他看看天空,吸气,再吐气。“杨傻妞。”
“干么?”应得真顺口。难怪她永远只能是杨傻妞,至今仍当不成徐太太,他到底是为了什么要陪她一起笨?
“走了,吃饭!”他一肚子闷地拉起她的手。
“欸,阿磊。”被他默默牵着走了一小段路,突然出声。
“怎么了?”
“你——结婚的话,我们还能当朋友吗?”
她不傻,当然知道他们现在这样,根本不是一般通俗定义的那种朋友关系,站在同理角度看,她也不可能容忍自己的丈夫有一个这样的异性朋友。
罢刚,他说到结婚时,她其实有一点害怕。
怕再也不能像现在这样,跟他牵着手,想去哪里就去哪里。
怕那个她卯足了全力杀价的房子,最后成了他的新房,却不会再有她专属的房间,随时留她过夜。

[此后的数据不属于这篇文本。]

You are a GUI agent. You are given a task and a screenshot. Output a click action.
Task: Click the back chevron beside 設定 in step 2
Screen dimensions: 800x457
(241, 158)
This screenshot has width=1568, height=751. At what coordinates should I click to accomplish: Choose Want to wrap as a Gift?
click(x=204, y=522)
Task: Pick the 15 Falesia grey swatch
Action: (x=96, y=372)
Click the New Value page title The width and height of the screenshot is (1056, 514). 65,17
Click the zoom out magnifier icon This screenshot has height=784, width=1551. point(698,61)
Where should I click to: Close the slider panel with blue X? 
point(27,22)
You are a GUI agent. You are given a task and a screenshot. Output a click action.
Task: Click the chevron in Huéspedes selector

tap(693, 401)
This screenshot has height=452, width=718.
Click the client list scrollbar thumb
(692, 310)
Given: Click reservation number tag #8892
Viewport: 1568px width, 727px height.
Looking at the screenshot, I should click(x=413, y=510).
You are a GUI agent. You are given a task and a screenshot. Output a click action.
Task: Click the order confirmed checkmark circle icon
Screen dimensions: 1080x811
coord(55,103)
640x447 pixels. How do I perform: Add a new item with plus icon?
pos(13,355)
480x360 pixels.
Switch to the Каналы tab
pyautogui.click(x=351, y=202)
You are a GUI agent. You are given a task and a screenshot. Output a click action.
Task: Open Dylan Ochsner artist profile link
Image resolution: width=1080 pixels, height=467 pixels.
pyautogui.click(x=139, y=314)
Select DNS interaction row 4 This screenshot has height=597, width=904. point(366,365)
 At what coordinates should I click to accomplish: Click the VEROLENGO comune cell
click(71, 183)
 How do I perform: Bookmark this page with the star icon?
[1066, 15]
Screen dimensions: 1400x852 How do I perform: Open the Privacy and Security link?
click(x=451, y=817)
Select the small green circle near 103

徐孟磊停步,侧首瞧她,好半晌才开口。“朋友和妻子,位置不一样。”
“什么意思?”
是在承诺她,两者没有冲突,就算有了妻子,也不会因此舍弃朋友吗?还是……但他已经没打算再开口,拉着她继续往前走。
“阿磊?”
“自己想。”这是她的问题,不是他的。
如果她够勇敢去面对自己的问题,今天不会还抓着他,担心这种蠢问题。
朋友和妻子,位置不一样。
杨傻妞,你宁愿死死占着这个朋友的位置,天天害怕失去我,也不愿再往前跨一步,当我的徐太太吗?
徐孟磊还有一堆事情等着他处理,只请了半天假,吃完午餐后便认命回公司报到,而她也没什么事,就跟着一起过来。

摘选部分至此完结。